* _WHAT YOU HAVE TO DO_
Format every line of the rows below as a JSON list of strings, one string per line, leaving out blank lines. Leave the pictures out of the answer.

Dataset rows:

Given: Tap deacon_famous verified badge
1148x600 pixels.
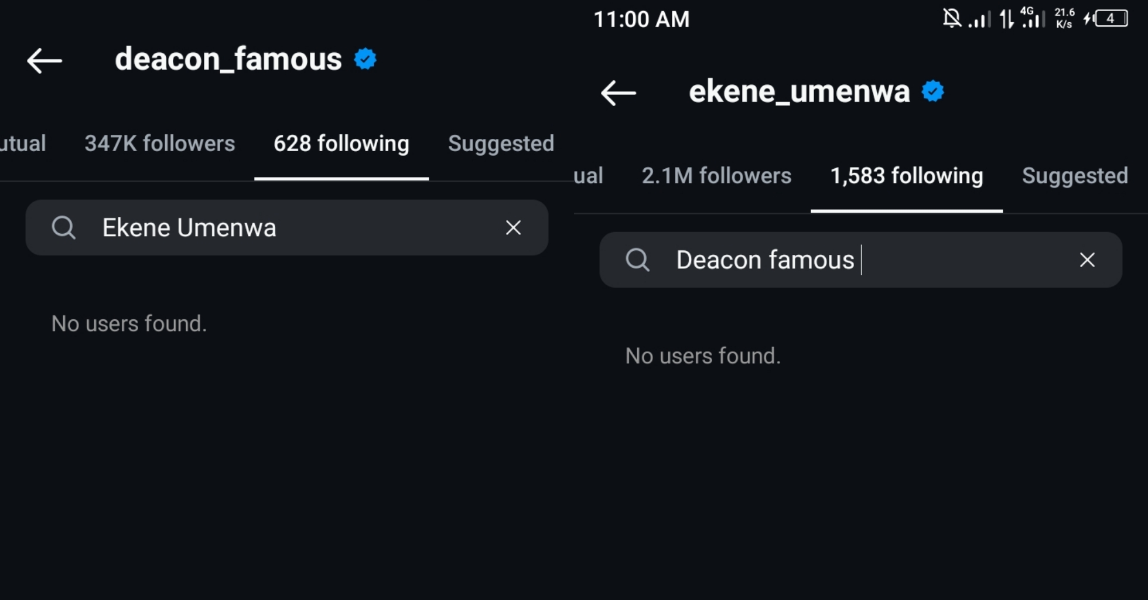Looking at the screenshot, I should pyautogui.click(x=365, y=59).
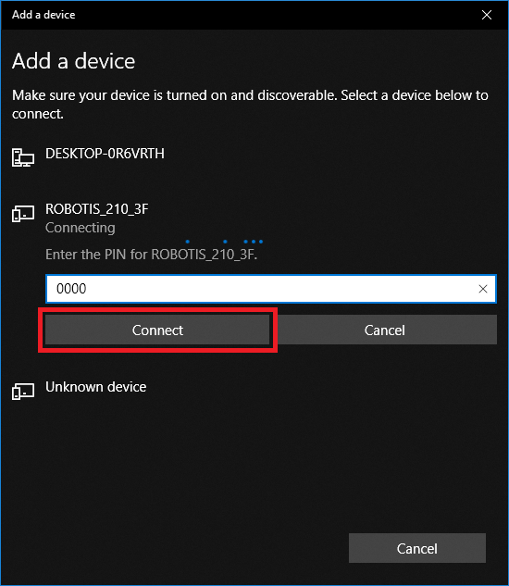
Task: Clear the PIN with the X icon
Action: tap(483, 289)
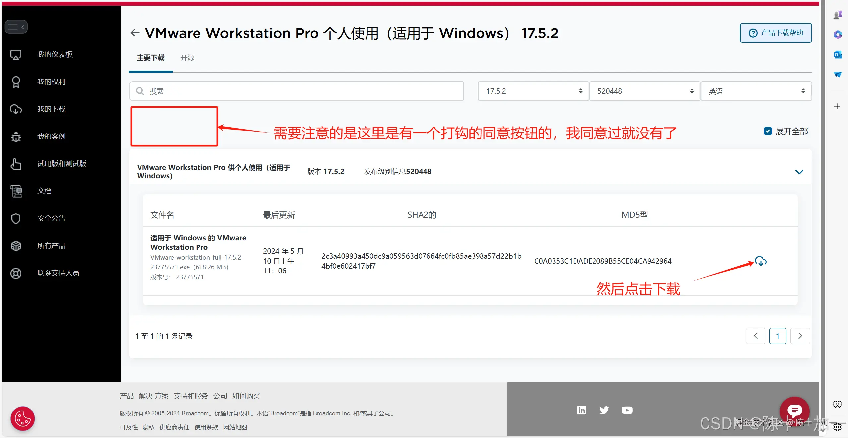Click the 我的案例 bug icon
This screenshot has height=438, width=848.
click(16, 137)
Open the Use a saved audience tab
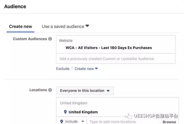Image resolution: width=184 pixels, height=124 pixels. coord(63,27)
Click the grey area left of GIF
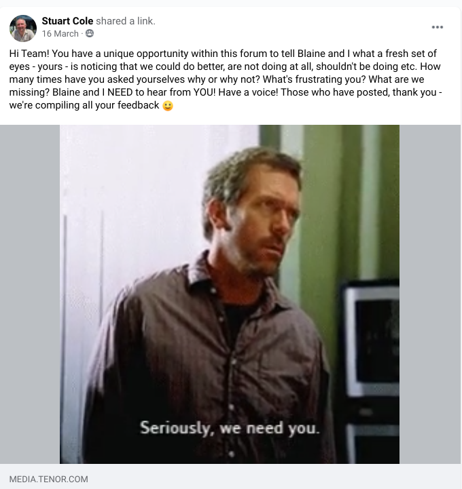The height and width of the screenshot is (489, 462). pos(30,294)
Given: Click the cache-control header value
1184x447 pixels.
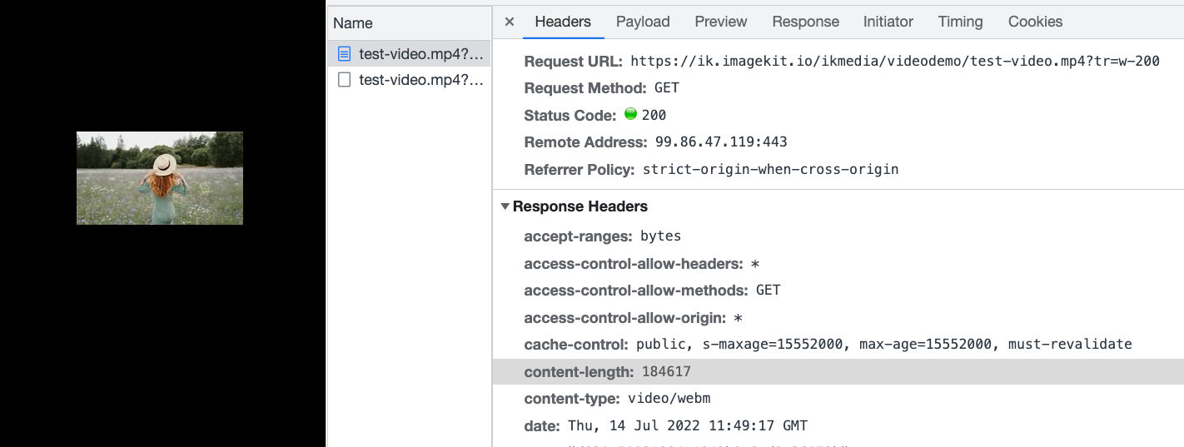Looking at the screenshot, I should tap(884, 344).
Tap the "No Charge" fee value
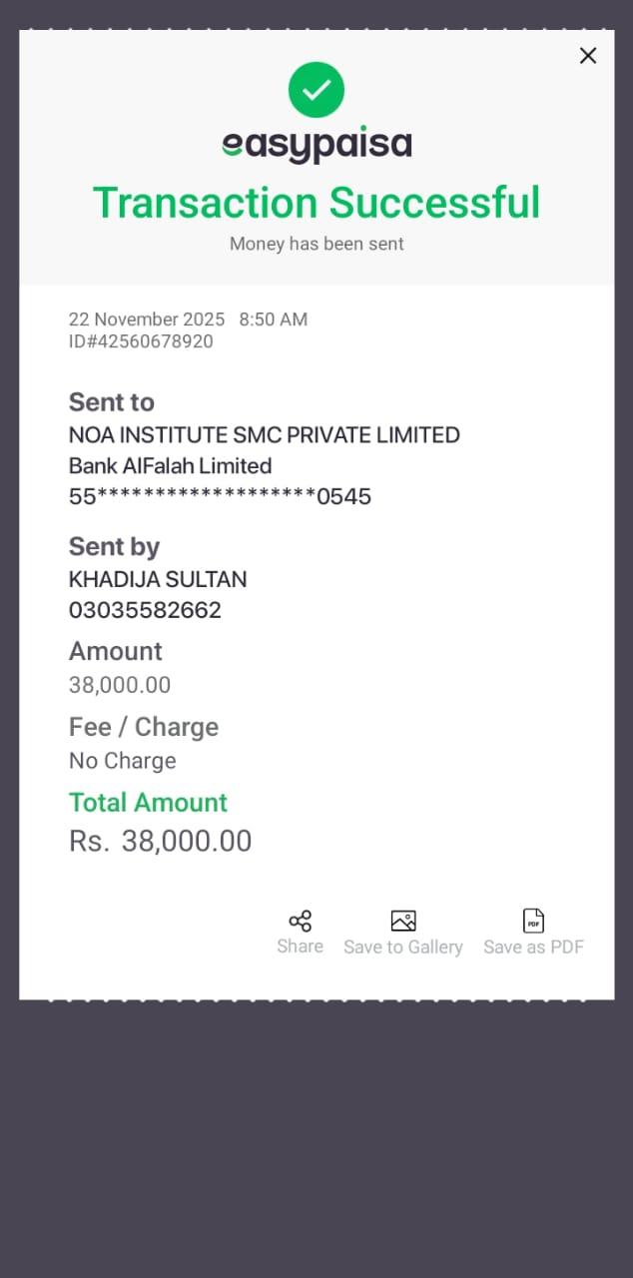 (x=122, y=761)

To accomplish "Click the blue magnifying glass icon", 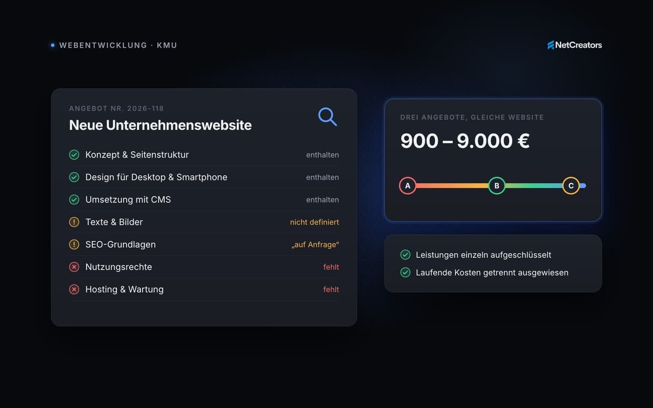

* _FINISHED TASK_
[
  "Given: Tap deacon_famous verified badge",
  "1148x600 pixels.",
  "Looking at the screenshot, I should pyautogui.click(x=365, y=59).",
  "Task: Clear the PIN with the X icon",
  "Action: tap(483, 289)",
  "Click the 我的案例 bug icon",
  "This screenshot has height=438, width=848.",
  "click(16, 137)",
  "Open the Use a saved audience tab",
  "Image resolution: width=184 pixels, height=124 pixels. coord(63,27)",
  "Click the grey area left of GIF",
  "The height and width of the screenshot is (489, 462). pos(30,294)",
  "Given: Click the cache-control header value",
  "1184x447 pixels.",
  "Looking at the screenshot, I should tap(884, 344).",
  "Tap the \"No Charge\" fee value",
  " (x=122, y=761)",
  "To accomplish \"Click the blue magnifying glass icon\", "
]